All lines holding the string "beside" should be copied from the data below.

Material for this exercise START

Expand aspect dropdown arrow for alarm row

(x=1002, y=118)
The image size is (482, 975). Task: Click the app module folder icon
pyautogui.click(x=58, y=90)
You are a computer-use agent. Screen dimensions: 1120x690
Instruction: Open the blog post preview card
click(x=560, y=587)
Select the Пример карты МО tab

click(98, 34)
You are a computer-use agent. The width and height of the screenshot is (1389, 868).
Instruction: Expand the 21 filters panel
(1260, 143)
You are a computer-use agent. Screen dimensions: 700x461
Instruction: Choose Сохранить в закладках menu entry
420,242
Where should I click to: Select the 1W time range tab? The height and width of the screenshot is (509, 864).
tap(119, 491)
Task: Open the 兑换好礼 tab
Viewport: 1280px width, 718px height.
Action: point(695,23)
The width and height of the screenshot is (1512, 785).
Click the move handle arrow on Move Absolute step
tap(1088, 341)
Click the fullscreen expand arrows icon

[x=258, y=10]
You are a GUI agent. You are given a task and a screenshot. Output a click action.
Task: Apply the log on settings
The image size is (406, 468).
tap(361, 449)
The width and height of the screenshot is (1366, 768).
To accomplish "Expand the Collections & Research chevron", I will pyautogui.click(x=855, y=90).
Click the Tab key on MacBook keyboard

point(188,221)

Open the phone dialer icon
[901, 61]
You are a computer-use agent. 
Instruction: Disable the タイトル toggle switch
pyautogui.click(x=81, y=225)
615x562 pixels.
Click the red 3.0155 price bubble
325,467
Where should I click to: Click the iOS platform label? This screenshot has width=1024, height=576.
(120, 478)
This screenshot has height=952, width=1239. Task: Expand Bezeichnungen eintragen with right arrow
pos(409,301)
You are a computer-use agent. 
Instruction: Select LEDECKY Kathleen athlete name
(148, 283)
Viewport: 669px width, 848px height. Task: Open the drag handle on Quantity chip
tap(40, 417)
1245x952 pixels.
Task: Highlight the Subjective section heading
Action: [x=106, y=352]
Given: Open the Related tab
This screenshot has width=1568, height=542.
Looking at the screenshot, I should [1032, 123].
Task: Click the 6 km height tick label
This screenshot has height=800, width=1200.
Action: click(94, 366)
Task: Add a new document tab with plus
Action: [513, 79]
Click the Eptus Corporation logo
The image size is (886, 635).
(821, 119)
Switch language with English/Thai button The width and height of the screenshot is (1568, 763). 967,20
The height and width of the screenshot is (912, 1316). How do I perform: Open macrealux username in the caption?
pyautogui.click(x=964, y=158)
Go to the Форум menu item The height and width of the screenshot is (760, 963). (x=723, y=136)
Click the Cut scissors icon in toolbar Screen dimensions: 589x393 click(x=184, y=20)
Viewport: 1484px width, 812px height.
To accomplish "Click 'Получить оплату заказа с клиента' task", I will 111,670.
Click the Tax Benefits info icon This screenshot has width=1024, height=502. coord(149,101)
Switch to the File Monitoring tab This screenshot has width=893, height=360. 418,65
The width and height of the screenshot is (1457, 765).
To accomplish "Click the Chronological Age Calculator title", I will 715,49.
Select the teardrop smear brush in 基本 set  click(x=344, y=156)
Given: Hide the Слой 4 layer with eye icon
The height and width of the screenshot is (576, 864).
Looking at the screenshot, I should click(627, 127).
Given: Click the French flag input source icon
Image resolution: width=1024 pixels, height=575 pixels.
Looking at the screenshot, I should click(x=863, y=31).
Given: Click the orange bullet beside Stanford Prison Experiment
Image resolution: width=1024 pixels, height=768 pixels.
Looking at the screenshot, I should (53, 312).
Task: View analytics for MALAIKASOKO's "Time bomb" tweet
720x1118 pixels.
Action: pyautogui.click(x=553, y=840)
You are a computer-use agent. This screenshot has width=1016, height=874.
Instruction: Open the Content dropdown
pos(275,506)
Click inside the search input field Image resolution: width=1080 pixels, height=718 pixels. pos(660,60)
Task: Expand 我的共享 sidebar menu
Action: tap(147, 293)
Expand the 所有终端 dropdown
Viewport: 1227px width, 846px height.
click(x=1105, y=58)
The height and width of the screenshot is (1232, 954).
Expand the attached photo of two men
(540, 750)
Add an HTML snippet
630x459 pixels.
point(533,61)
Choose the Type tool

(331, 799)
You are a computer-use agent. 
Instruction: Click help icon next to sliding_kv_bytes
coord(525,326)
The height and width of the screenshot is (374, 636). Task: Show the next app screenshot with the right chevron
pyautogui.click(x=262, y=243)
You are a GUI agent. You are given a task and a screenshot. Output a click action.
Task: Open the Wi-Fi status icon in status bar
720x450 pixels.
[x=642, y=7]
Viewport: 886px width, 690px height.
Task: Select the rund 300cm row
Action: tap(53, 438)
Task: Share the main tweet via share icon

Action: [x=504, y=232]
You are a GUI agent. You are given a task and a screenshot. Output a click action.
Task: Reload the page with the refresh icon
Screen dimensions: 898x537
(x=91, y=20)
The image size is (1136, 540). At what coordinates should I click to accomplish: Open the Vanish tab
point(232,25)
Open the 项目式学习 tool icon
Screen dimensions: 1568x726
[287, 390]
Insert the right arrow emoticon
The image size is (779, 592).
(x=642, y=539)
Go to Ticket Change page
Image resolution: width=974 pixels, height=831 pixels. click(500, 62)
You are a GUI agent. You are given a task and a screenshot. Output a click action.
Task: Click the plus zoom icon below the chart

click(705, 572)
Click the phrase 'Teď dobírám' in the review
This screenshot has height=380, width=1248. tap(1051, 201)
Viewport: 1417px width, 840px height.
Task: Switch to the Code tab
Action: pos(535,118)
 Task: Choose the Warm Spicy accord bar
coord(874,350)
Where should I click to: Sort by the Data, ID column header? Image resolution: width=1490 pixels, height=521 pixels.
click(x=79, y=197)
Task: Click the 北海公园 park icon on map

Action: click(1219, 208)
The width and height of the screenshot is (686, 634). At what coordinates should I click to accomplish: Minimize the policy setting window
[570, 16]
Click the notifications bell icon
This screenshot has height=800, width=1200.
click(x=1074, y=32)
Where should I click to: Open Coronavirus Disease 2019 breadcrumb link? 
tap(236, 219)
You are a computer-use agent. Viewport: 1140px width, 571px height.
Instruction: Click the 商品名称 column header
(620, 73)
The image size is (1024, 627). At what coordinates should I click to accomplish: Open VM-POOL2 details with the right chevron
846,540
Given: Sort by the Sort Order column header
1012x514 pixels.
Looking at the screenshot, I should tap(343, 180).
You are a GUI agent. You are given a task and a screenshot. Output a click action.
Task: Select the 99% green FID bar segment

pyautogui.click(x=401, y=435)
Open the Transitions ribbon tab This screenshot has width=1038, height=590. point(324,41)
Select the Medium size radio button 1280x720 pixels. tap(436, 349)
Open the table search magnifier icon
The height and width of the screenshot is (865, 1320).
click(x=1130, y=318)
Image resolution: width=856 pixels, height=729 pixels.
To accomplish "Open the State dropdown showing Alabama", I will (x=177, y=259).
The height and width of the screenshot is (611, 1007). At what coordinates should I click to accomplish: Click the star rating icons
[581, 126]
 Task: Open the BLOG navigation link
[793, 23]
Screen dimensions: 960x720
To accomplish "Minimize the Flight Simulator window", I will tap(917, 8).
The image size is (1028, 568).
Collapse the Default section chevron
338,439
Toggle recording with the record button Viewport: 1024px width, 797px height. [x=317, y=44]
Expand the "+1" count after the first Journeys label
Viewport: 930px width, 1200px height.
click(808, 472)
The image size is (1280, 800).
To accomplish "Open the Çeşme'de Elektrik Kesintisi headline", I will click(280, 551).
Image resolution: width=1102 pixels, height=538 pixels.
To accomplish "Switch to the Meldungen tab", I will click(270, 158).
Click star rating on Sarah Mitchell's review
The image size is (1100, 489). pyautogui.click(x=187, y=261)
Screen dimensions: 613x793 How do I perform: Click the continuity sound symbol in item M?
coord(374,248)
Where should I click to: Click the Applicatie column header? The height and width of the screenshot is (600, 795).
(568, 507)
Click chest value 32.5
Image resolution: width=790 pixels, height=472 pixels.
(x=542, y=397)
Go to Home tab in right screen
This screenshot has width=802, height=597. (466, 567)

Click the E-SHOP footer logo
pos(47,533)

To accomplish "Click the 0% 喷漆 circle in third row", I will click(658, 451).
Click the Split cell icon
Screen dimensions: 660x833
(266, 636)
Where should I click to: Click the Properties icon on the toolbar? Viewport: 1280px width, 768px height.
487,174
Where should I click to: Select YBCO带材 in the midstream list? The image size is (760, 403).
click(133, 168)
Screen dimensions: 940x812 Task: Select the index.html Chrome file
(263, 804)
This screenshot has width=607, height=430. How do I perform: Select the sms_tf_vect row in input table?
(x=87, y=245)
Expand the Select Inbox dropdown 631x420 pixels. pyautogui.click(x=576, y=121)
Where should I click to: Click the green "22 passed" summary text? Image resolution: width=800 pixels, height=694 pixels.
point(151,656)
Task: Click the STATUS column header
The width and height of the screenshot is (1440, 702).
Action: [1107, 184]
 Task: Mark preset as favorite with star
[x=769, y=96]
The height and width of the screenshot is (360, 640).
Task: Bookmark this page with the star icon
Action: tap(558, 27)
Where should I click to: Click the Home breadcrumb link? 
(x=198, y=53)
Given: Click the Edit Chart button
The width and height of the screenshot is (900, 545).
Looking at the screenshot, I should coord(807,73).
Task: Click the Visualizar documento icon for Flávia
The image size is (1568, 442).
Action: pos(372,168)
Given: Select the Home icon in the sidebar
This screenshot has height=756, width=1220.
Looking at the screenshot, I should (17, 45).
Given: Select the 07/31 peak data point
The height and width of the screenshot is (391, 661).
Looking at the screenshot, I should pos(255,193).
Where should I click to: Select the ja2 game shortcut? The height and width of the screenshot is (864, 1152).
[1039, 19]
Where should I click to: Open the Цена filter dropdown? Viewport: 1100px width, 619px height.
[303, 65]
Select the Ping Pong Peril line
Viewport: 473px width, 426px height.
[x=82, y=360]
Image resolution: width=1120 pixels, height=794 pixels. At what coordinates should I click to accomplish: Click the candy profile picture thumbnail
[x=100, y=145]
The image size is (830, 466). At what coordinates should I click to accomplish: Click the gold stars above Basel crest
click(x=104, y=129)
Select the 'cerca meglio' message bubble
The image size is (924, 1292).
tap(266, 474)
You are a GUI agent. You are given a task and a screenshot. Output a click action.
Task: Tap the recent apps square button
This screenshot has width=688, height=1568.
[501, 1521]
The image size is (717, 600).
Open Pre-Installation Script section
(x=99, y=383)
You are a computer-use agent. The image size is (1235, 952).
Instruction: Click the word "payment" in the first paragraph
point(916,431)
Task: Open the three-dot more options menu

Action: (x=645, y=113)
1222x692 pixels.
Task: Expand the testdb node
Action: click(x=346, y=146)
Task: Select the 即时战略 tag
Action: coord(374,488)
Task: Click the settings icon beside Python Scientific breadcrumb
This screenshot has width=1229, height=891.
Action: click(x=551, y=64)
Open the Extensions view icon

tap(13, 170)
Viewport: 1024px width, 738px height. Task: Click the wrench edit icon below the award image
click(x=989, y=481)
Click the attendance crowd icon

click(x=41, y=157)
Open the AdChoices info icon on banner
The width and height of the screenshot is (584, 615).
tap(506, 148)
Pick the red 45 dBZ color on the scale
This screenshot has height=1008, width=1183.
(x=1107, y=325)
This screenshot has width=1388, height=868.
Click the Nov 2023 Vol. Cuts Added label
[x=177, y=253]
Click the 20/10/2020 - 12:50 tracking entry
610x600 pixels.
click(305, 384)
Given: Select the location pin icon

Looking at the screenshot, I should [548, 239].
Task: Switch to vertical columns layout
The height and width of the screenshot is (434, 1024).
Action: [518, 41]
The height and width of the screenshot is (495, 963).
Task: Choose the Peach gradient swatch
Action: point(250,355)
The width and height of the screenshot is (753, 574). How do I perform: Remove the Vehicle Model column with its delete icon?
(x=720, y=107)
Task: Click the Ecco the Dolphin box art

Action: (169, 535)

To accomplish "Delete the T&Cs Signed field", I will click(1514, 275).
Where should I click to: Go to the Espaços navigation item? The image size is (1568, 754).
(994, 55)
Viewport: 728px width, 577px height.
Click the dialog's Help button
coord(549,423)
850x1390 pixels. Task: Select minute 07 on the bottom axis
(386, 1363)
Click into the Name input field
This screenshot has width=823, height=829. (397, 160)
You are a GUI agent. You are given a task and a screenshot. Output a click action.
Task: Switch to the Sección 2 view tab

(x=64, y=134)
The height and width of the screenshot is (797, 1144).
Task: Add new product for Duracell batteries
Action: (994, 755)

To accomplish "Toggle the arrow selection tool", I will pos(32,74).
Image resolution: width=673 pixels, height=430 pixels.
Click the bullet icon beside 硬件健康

Material for this exercise END

• Response:
Given: Click the orange bullet beside Stanford Prison Experiment
Task: Click the settings icon beside Python Scientific breadcrumb
Click the bullet icon beside 硬件健康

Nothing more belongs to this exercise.